What follows are a few initial notes from an installation that didn't go quite as smoothly as I had hoped.


When the installation concluded what I saw first was an Open File dialog, asking me to find 'System Events,' which was nowhere to be found, so I cavalierly dismissed it. I'm sure this will come back to haunt me later.

iStat won't work. We had some initial warning on this and it's not supposed to be all that reliable in the first place, but I love iStat and was sorry to see it go. My menubar looks naked without it.

The MobileMe sync client quit unexpectedly, which was no big deal since it seemed to right itself after annoying me a few more times.

AstoundSound, an audio preference pane that expands the iTunes sound field, didn't work. In fact, it rudely tossed me the following error for a while:

/System/Library/Extentions/CDSDAudioCaptureSupport.kext was installed improperly and cannot be used, try reinstalling it or contact the product vendor for an update.

Naturally the file was nowhere to be found and certainly not along the path suggested. Eventually the warning stopped showing up.

Safari would not download anything, while Firefox would. I tried to reinstall Safari and was told that I needed software version 10.5.8 or higher and was greeted with the yellow stop symbol. As a former math student, I know that 10.6 IS higher. Five minutes later, Safari connected with Speed Download and the ability to download was back.

Fruit Menu and other Unsanity preference panes didn't work, but Unsanity was nice enough to acknowledge it and say that an upgrade was coming.
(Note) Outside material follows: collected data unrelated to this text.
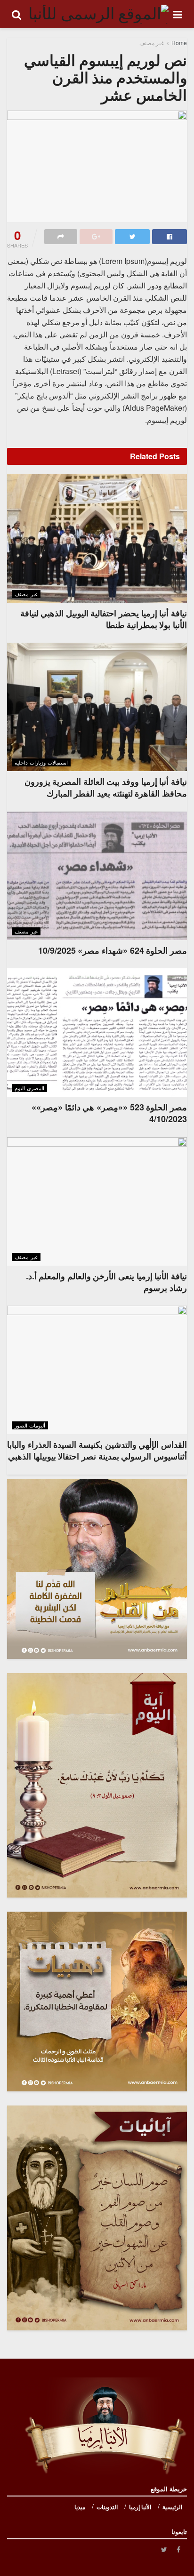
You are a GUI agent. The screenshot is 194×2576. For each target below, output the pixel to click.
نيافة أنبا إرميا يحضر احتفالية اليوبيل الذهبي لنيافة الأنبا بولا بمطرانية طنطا (103, 619)
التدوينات (107, 2507)
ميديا (79, 2507)
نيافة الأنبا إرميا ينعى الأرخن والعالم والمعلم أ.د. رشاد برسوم (106, 1282)
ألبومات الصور (30, 1425)
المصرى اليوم (29, 1088)
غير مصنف (151, 43)
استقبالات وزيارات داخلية (41, 762)
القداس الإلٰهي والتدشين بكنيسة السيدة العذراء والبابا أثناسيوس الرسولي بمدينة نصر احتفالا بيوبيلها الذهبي (97, 1450)
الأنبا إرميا (140, 2507)
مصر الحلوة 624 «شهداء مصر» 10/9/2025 (112, 950)
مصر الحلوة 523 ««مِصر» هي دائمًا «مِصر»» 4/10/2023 (109, 1113)
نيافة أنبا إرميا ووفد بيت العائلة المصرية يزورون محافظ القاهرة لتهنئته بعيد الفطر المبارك (105, 787)
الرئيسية (172, 2507)
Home (179, 43)
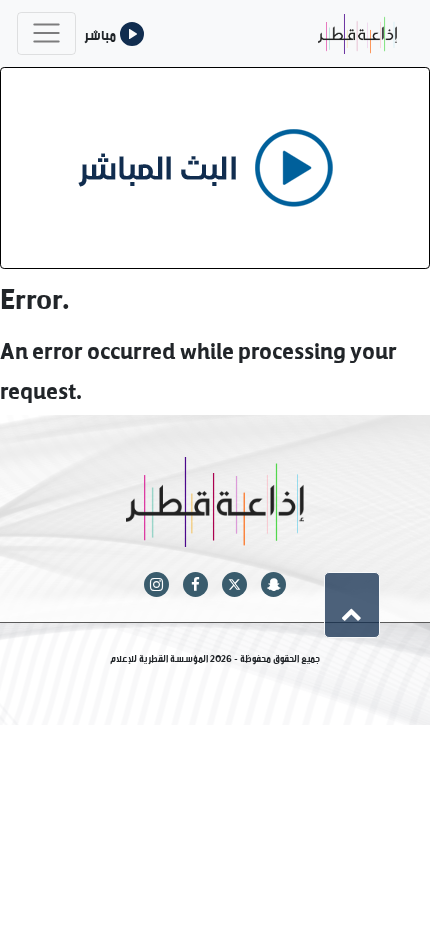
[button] (352, 605)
Growl, one of my favorites, didn't work. I tried to uninstall it, but it kept asking me to find the growlhelper.app and showed me a window where it should have been. Spotlight was no help. Eventually I reinstalled Growl on top of Growl. Not sure if it's working but I do know that GrowlMail does not work.
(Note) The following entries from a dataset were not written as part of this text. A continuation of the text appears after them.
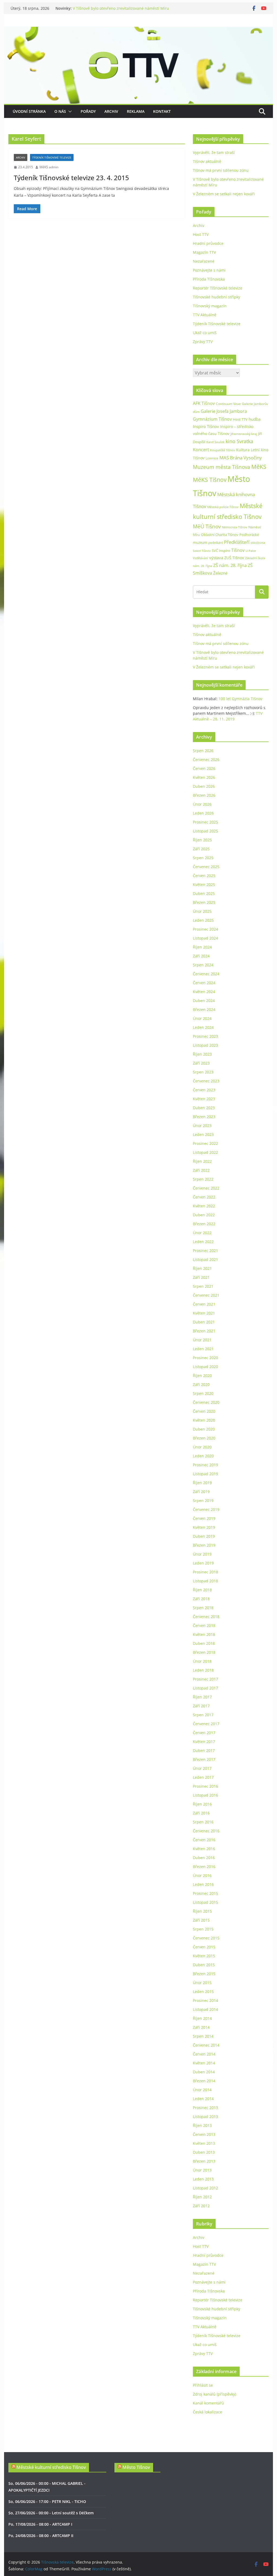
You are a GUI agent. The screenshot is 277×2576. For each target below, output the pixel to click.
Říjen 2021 (202, 1268)
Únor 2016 (202, 1875)
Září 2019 (201, 1491)
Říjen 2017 (202, 1696)
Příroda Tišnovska (209, 279)
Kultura (243, 449)
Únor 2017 (202, 1768)
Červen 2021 (204, 1304)
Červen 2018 (204, 1625)
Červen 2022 (204, 1197)
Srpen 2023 (203, 1072)
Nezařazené (204, 261)
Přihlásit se (203, 2385)
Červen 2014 (204, 2054)
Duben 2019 (204, 1536)
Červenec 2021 (206, 1295)
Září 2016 (201, 1813)
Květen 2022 (204, 1205)
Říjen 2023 (202, 1054)
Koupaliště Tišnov (222, 450)
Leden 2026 (203, 813)
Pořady (88, 111)
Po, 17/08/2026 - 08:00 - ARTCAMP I (40, 2524)
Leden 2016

After what looked like a few permission problems, I ran Repair Disk Permissions and was delivered a nastygram saying that:

Warning SUID file "system/library/coreServices/Remote...S/ARDAgent has been modified and will not be repaired.

I didn't know what that means, nor did the folks I was chatting with -- although later it was suggested it might have something to do with a past fix for the ARDAgent setuid vulnerability. I did run last week's ARD client update again to no avail. Screen sharing works, so it's not that. Eventually I zeroed in on the relevant Apple support article here... and the long and the short of it is, the error message is in error because there's not really a permissions problem. Seems like between 10.5 and 10.6 they might have taken the time to straighten that one out.

Now to some good news:

  • The computer is faster.

  • Boot time is faster. Before, it took around 1:18, while under Snow Leopard it's about 48 seconds. My guess, and it's only a guess, is that there is less memory checking going on.

  • Shut down time is also faster, going from 10 seconds to 3 seconds.

  • There was a rumor that Microsoft Office 2008 really crawled, but I found that it ran well. Word came up in under 2 seconds.

  • Adobe Photoshop Elements 6, despite rumors to the contrary, does work and is much faster than before.

  • My second Mac is a MacBook 2.44Ghz, 4GB machine. Installation took 41 minutes and I reclaimed about 19GB of storage (without running Onyx, which I had done on the first machine).

  • Shutdown took 3 seconds instead of 9 and boot up took 43 seconds instead of the earlier 56 seconds.

  • All the software problems and benefits experienced on its larger cousin were born out on this machine as well.

These are my initial impressions. I'm sure that more will be on their way.

To sum up: upgrading is not flawless, but then again, what is? I recommend going for it. But just give yourself a good chunk of time for head scratching, and be sure to back up.